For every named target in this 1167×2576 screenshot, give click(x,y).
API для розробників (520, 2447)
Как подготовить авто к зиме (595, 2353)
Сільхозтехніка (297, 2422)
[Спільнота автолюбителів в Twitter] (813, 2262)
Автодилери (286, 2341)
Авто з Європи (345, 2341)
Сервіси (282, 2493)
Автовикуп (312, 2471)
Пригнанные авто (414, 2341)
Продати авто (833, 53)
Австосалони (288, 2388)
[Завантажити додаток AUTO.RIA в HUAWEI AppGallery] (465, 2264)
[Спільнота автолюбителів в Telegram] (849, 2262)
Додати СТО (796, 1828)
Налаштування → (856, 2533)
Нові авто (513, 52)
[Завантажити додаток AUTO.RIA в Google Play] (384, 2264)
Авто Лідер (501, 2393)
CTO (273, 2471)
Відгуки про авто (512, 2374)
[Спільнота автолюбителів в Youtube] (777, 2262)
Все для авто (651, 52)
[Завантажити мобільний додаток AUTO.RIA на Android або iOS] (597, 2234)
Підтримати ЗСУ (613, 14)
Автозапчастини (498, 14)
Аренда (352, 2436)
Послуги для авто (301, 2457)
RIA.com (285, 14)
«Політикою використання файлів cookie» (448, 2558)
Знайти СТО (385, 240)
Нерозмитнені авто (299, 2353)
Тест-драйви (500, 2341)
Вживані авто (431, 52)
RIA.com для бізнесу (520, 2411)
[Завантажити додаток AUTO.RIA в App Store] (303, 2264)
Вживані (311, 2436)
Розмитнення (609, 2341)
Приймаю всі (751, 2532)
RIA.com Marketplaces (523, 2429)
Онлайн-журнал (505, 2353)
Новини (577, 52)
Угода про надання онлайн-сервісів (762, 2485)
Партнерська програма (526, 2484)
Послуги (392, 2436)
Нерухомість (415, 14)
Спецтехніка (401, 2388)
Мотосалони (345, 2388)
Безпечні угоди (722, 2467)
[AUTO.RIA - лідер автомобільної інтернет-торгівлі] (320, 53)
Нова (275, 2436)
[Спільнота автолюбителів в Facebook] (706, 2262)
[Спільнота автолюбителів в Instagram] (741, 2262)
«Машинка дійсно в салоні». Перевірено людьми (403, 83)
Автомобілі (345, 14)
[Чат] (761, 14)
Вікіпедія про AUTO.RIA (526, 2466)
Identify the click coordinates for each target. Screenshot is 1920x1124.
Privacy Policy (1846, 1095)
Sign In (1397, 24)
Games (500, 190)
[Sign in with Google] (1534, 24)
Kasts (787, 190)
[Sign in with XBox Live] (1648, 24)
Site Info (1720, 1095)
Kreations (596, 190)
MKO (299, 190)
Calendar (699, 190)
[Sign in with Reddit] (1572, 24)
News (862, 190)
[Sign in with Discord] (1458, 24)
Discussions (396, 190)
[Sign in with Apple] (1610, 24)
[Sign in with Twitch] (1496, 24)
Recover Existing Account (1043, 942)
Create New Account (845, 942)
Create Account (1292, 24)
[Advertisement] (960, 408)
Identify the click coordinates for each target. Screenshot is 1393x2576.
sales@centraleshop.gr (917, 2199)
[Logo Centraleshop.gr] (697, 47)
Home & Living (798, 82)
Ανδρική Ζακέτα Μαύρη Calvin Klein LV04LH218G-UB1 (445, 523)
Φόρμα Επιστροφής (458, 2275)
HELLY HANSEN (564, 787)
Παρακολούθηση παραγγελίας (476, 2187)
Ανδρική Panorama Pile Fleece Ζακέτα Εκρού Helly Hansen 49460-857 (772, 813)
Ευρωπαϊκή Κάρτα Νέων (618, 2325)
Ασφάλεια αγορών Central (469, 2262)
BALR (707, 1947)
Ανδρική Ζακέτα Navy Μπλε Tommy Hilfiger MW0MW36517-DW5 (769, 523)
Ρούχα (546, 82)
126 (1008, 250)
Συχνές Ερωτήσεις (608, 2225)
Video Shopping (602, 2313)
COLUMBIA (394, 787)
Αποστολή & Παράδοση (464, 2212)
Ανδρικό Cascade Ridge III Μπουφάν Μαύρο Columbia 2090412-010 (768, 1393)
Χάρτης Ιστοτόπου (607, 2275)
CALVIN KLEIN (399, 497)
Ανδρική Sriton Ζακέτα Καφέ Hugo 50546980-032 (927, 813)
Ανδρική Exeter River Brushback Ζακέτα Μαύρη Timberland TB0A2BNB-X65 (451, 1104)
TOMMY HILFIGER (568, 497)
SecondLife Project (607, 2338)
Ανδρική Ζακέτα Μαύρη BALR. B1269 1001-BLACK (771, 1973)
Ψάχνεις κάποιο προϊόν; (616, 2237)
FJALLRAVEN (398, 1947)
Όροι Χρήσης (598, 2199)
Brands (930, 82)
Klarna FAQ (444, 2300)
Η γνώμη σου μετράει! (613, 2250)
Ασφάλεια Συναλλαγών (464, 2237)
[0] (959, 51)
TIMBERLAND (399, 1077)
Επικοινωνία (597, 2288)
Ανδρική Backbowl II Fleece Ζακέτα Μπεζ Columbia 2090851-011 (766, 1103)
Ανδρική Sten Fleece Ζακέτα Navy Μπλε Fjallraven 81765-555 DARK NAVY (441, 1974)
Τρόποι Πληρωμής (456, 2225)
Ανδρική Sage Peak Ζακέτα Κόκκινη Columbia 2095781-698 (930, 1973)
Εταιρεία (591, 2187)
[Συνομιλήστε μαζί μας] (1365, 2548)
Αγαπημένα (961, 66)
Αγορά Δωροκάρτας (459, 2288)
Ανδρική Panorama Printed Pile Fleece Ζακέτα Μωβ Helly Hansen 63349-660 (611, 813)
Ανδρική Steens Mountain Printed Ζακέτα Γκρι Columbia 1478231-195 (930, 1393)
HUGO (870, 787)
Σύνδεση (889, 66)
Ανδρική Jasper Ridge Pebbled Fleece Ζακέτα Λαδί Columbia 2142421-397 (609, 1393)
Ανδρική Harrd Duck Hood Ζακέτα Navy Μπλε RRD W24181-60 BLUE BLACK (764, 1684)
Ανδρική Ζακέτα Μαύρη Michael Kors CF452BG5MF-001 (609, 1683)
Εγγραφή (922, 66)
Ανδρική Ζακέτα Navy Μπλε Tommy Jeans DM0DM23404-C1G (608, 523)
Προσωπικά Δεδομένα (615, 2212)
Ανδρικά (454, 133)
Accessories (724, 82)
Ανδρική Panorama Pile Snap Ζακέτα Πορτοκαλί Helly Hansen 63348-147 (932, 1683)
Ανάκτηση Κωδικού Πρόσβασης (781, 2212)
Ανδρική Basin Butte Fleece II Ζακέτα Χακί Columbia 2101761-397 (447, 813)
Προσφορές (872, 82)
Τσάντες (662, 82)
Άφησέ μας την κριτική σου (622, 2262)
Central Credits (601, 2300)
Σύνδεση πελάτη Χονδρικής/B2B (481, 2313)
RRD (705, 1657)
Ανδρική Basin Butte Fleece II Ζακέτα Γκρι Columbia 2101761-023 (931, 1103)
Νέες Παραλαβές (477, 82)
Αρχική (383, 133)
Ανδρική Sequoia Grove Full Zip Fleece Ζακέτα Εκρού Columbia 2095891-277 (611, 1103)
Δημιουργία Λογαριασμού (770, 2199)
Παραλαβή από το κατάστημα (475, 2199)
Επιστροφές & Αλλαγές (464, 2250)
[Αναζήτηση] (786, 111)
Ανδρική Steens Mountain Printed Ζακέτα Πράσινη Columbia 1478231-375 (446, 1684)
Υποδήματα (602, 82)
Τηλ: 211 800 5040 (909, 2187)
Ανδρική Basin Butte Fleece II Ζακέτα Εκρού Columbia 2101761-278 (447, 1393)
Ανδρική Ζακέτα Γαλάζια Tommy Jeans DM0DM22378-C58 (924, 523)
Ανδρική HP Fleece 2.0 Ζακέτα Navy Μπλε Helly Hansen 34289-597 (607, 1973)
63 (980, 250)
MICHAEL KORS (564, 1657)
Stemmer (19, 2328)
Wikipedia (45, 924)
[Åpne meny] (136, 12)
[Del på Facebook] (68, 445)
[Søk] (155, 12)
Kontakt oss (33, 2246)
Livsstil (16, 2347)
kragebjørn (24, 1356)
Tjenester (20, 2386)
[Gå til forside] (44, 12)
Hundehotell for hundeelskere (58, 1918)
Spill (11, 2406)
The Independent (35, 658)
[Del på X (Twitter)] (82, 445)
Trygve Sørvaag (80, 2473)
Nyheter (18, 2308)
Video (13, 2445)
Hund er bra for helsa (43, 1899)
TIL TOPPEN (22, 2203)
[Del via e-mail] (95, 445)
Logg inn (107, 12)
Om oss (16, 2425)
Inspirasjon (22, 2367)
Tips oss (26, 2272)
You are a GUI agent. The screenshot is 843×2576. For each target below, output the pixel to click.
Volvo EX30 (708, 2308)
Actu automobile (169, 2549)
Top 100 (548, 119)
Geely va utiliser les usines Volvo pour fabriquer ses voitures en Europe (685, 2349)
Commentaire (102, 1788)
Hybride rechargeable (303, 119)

____________________

Every line of the listing above that includes "Μπλε" should be copied out.

• _Expected answer_:
Ανδρική Ζακέτα Navy Μπλε Tommy Hilfiger MW0MW36517-DW5 (769, 523)
Ανδρική Sten Fleece Ζακέτα Navy Μπλε Fjallraven 81765-555 DARK NAVY (441, 1974)
Ανδρική Harrd Duck Hood Ζακέτα Navy Μπλε RRD W24181-60 BLUE BLACK (764, 1684)
Ανδρική Ζακέτα Navy Μπλε Tommy Jeans DM0DM23404-C1G (608, 523)
Ανδρική HP Fleece 2.0 Ζακέτα Navy Μπλε Helly Hansen 34289-597 (607, 1973)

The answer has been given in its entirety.